Tuesday, August 11, 2009

The once-a-week writer, more or less

In my last post, I described feeling crazy unless I write on a regular basis. And then I realized, after I uploaded it to the cyberworld, that it was the only thing I'd written in a week.

It's been like that all summer. Not only have I not gotten to write much, but I haven't even gotten to some of the necessary/piddly stuff on my To Do list from early July. My closet is crammed with things I haven't had time to put away and I've been grabbing whatever shirts and pants are most accessible when I get dressed.

This busyness of adulthood is not something I could have imagined in the humid, lazy summers of my youth, when I could read a book a day, and lay in the grass staring at the clouds rolling by without anyone scheduling me to be somewhere, nor with any trace of guilt about needing to do something else.

Now I look at the clouds through the car window when I go somewhere, or at the pool, while watching my daughter, scanning the sky occasionally for storm clouds.

I don't know why this summer has seemed busier than summers past. I'd hate to think that it's because I spent two weeks in France at the end of June and I'm having to pay for the time lost the rest of the summer.

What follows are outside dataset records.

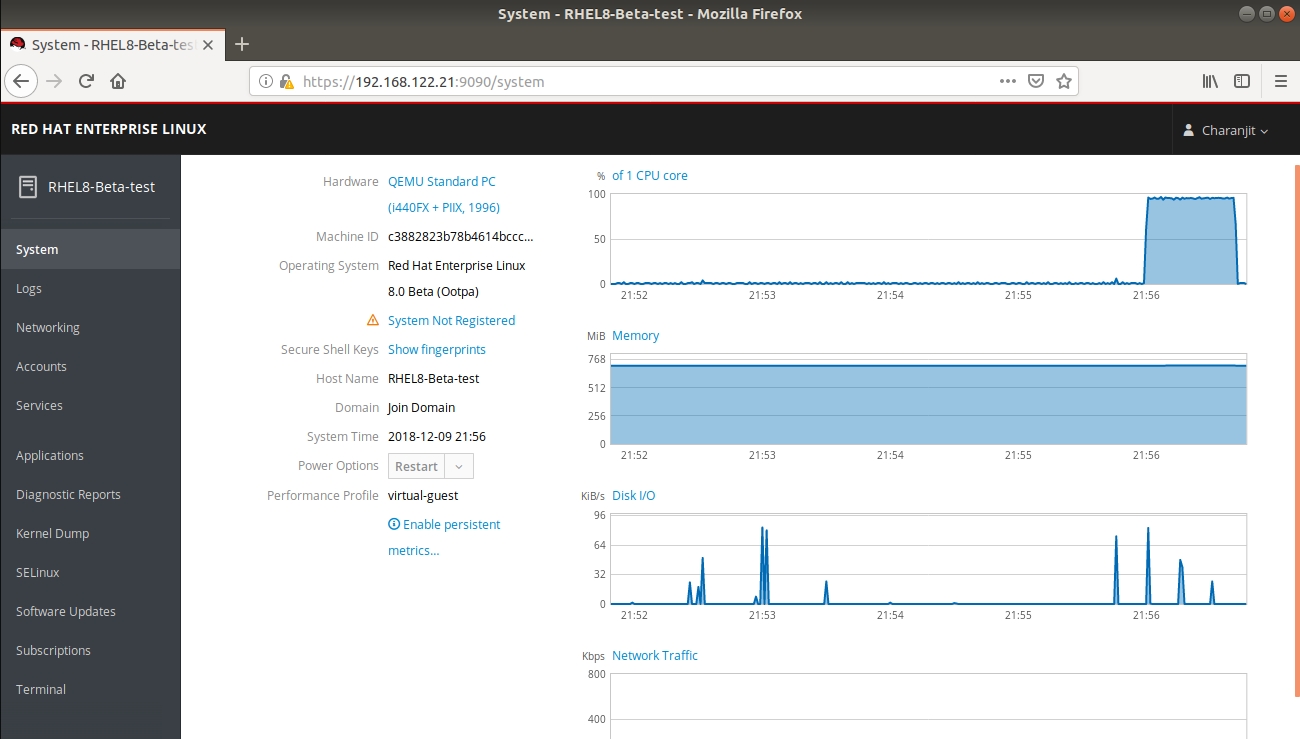Bookmark this page with star icon

click(x=1064, y=81)
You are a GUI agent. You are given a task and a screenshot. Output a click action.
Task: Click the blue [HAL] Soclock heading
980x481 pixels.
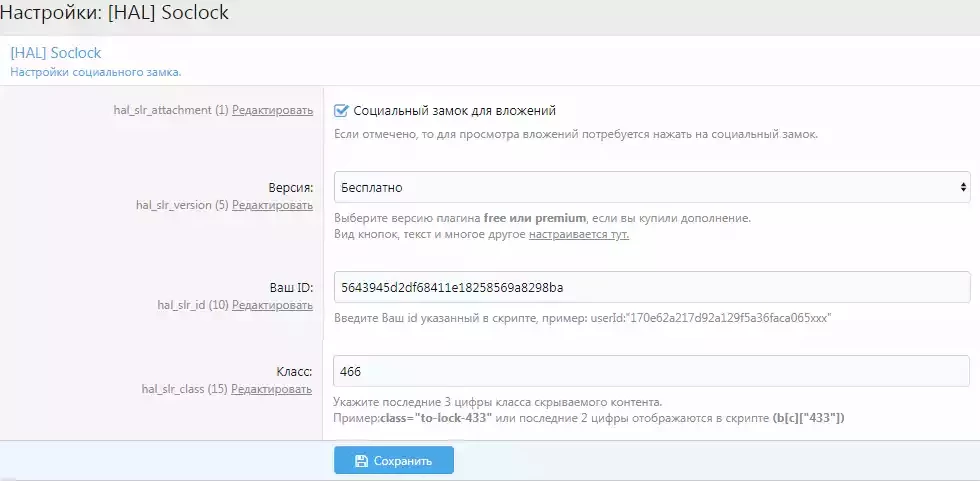(x=56, y=52)
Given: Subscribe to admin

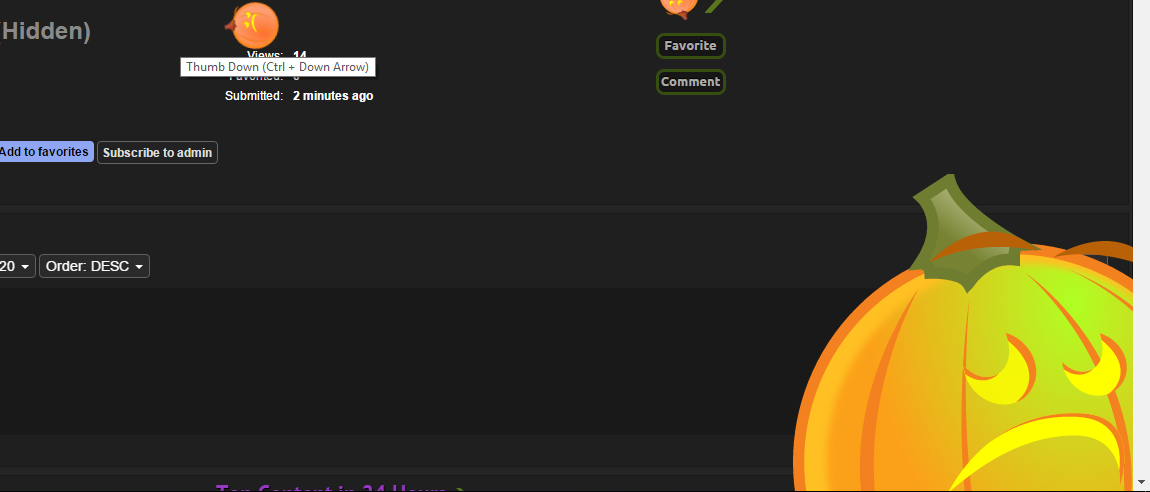Looking at the screenshot, I should (x=157, y=153).
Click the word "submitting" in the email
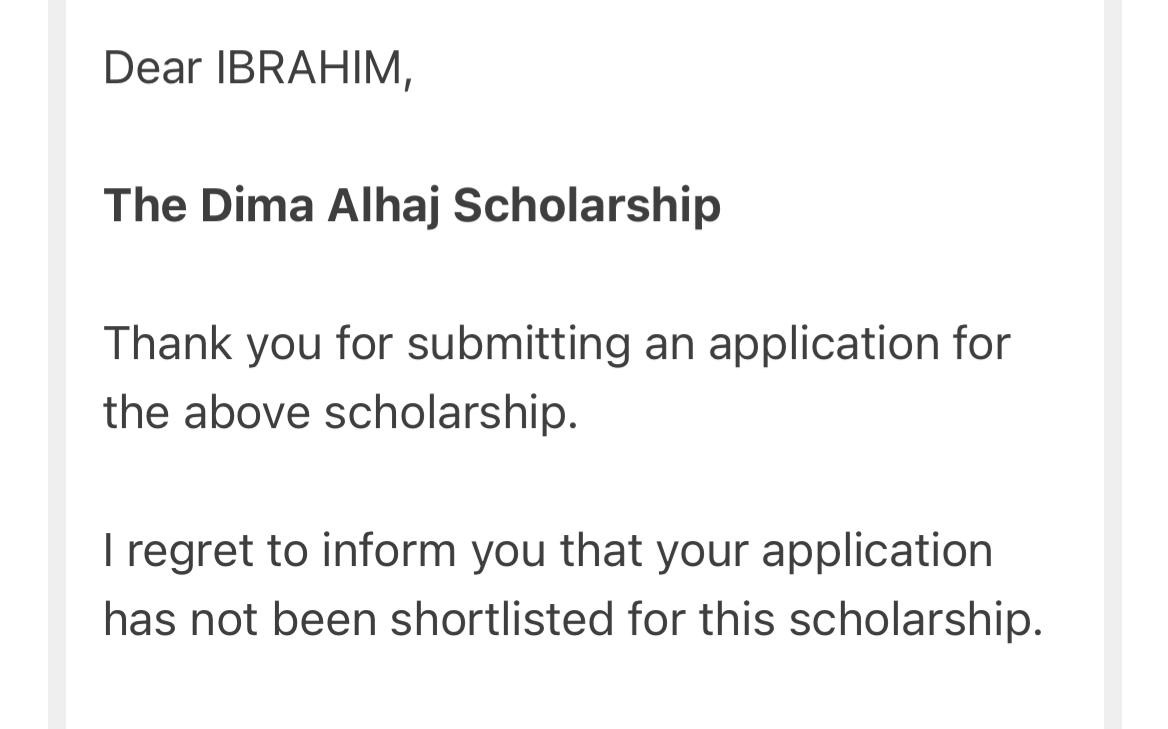This screenshot has width=1168, height=729. click(x=518, y=343)
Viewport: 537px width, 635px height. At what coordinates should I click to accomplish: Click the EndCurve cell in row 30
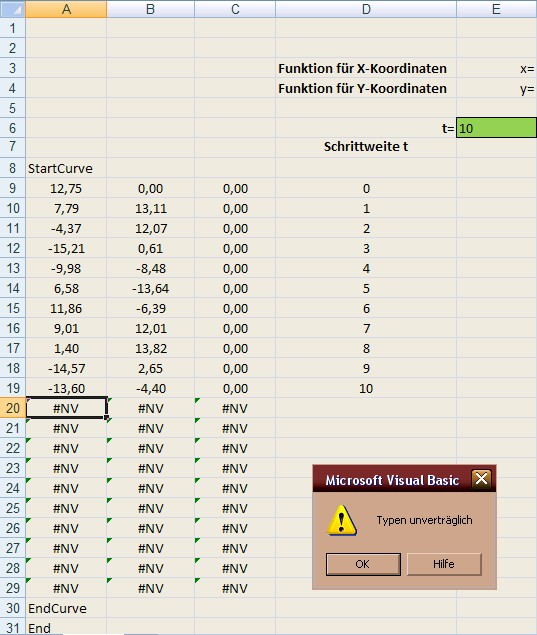[66, 608]
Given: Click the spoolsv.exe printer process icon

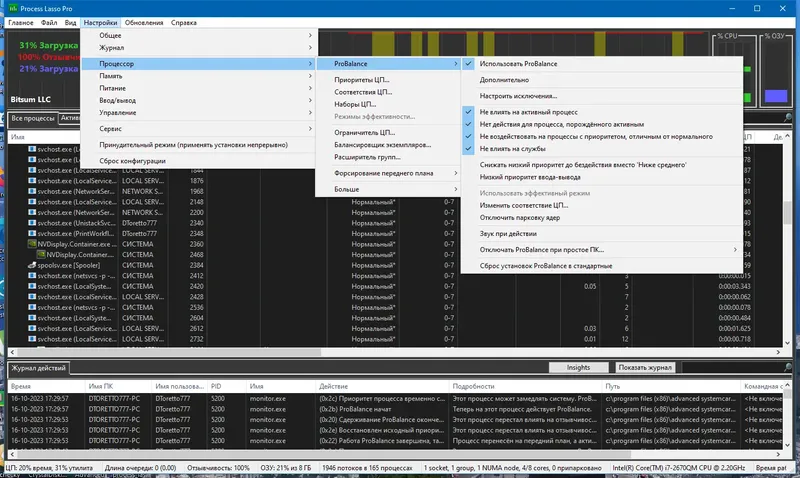Looking at the screenshot, I should (32, 265).
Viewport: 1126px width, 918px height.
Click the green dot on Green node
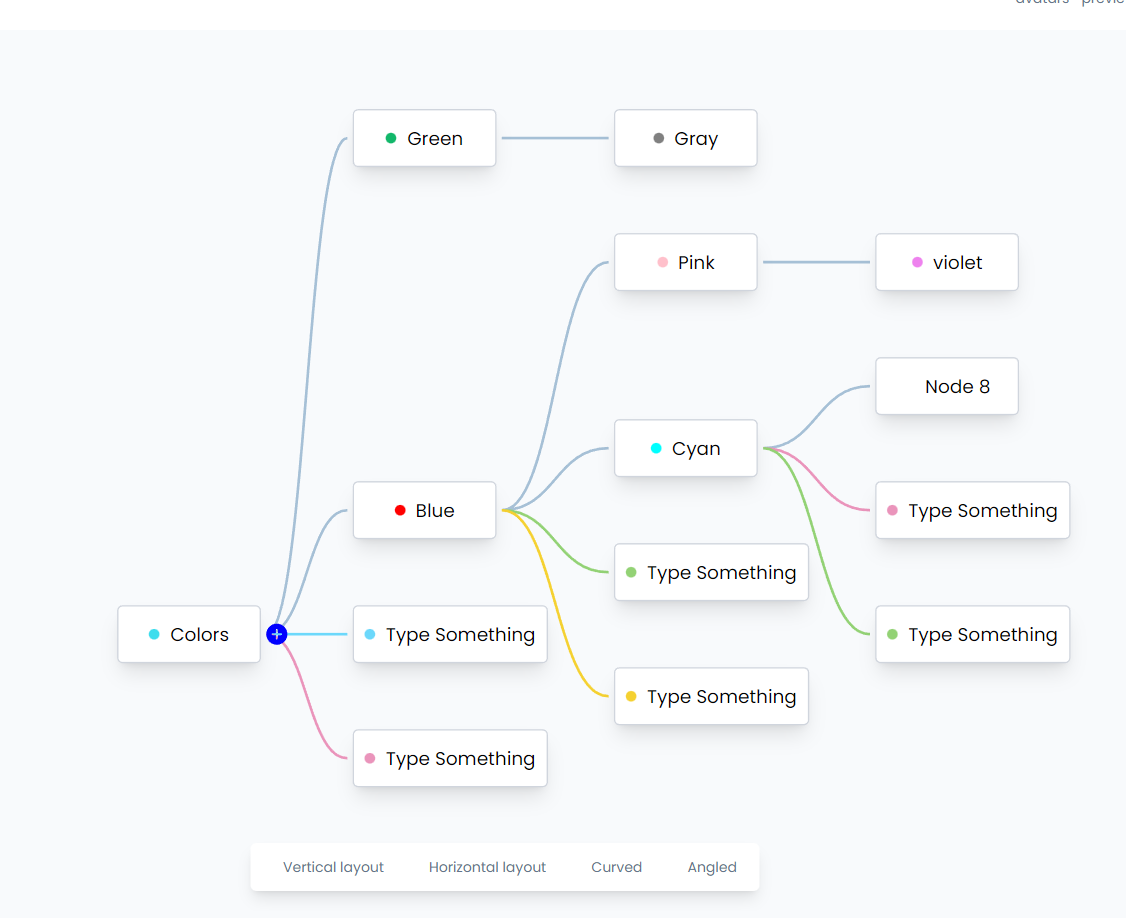click(391, 138)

I had editing and volunteer work to attend to, while my daughter was in camp for only a week—which meant that during those five, lovely free hours each day, when I went to the computer it was not my own words I was working on; I had to suppress the flow of thoughts that wanted to come out of me. (Even when I watch TV late at night, it is in short spurts, my mind too tired to do anything creative).

Seeing my busy-ness, my teenage son remarked a few days ago, "It really must suck to be an adult." Realizing this, he seems to be trying to make the most of what is perhaps his last unscheduled, work-free summer. I hear him typing at the computer, late at night, long after the Internet has been turned off for the evening.

I wrote this originally on a notepad, with a gel pen, while sitting at the DMV, waiting for my son to take his test to get his learner's permit. I may be the only person here glad for the wait because it's the first time in a week that I've had spare time and no excuse not to write.

(written August 6, typed into Blogger August 11)

1 comment:

Chandra Garsson said...

Nice nostalgic and contemporary melancholy feel to this. The cloud/sky metaphor is naturally easily accessable for all, the photo is stunning in it's complex simplicity. I like that it is a piece beyond the writing about writing paradigm, and has trancsended into other realms.